1

Suppose I'm working a library; say it's in C for simplicity. This library exposes and defines two functions:

  • f(), which calls an auxiliary function aux(), declared but not defined by my library.
  • g() is implemented with no calls to aux(), nor to f(), nor the use of any global data which refers to aux() etc. - that is, it is independent of aux().

The above is known to library users as well.

Now, a user writes a program of theirs which calls g(), and tries to link against my library. Annoyingly, they get:

lib/mylibso.1.0: undefined reference to `aux'

"Damn it!" cries the user, "why do I need to provide a reference to aux()? I don't want to provide you with that, I only use the aux-independent part of the library!"

what can the user do, and what can/should I do, as a library author, to facilitate their being able to link their program? (That is, other than splitting the library in two or making the compilation of f() conditional at compile-time.)

Notes:

  • If it matters, assume a recent GNU/Linux environment (but portable solutions/suggestions are preferable).
  • f() does not receive aux() as an argument, nor perform any complex voodoo to derive aux().
  • I am hoping for a solution involving the toolchain only (hence the title of this question...)
18
  • When you say an auxiliary function, is the mechanism something like qsort() which requires a callback function? Or was f() reliant on an aux() function which doesn't appear in any compilation unit? Commented Nov 12 at 19:09
  • It looks like you require users of f to have to know what library to link with to get the definition of aux or else I suppose that user would get the same linking error? If you don't want to split the f and g library in two, add a dependency to the library containing aux so that linking with the f and g library automatically links with the aux library. target_link_libraries(f_and_g_lib PUBLIC aux_lib) in cmake lingo. Commented Nov 12 at 19:23
  • @WeatherVane: If you have an answer for one of those two possibilties - it would be a good answer. Commented Nov 12 at 19:51
  • They are fundamentally different (prev comment was edited) because if you aren't calling f() with an argument providing the user's auxiliary function, then no callback function is needed. Is this an X-Y question? Commented Nov 12 at 19:54
  • @WeatherVane: Ah, I see what you mean. I'll clarify that point. But it could still be kind-of-like-qsort, except that the function is made available via symbol rather than via argument. Commented Nov 12 at 19:55

6 Answers 6

5

what can the user do, and what can/should I do, as a library author, to facilitate their being able to link their program? (That is, other than splitting the library in two or making the compilation of f() conditional at compile-time.)

Raw data:
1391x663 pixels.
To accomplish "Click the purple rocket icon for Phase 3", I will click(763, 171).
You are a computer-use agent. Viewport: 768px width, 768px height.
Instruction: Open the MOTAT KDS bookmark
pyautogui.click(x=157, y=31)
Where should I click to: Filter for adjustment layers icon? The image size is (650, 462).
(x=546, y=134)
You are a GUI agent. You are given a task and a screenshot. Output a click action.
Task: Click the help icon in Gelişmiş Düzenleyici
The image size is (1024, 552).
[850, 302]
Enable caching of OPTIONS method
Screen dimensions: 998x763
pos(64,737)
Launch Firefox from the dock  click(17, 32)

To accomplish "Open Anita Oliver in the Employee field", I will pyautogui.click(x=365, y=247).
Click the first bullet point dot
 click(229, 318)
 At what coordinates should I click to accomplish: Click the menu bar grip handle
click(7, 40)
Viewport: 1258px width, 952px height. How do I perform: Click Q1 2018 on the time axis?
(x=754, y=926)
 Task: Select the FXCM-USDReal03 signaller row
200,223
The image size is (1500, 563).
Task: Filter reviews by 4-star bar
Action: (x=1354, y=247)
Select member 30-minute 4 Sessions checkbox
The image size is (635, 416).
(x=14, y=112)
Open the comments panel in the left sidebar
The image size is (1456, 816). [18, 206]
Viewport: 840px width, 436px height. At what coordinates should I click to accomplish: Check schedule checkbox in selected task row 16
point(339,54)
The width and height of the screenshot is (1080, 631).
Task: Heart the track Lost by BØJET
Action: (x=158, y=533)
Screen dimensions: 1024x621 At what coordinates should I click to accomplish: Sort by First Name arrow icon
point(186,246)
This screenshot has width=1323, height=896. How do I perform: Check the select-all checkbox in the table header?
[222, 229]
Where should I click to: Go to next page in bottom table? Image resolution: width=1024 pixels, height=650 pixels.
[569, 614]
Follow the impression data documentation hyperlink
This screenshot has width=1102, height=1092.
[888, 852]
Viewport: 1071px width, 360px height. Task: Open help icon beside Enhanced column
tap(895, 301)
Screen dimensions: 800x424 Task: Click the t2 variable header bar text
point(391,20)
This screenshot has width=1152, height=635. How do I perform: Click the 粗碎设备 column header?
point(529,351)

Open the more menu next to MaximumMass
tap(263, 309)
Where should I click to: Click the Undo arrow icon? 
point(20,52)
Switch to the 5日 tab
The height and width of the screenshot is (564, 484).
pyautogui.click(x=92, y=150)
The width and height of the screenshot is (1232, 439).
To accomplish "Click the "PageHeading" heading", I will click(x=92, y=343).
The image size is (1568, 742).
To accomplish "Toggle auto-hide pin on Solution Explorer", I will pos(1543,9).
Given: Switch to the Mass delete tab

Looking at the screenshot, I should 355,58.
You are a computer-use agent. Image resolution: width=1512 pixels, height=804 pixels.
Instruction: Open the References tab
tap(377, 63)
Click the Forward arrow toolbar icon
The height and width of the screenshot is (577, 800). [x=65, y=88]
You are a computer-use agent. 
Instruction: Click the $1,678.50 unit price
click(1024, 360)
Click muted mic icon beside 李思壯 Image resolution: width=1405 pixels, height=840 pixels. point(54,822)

Task goal:
Copy the passage of the forum thread on linking a C library word for word, from "lib/mylibso.1.0: undefined reference" up to and including "to derive aux().".

Answer to this task:
lib/mylibso.1.0: undefined reference to `aux'

"Damn it!" cries the user, "why do I need to provide a reference to aux()? I don't want to provide you with that, I only use the aux-independent part of the library!"

what can the user do, and what can/should I do, as a library author, to facilitate their being able to link their program? (That is, other than splitting the library in two or making the compilation of f() conditional at compile-time.)

Notes:

  • If it matters, assume a recent GNU/Linux environment (but portable solutions/suggestions are preferable).
  • f() does not receive aux() as an argument, nor perform any complex voodoo to derive aux().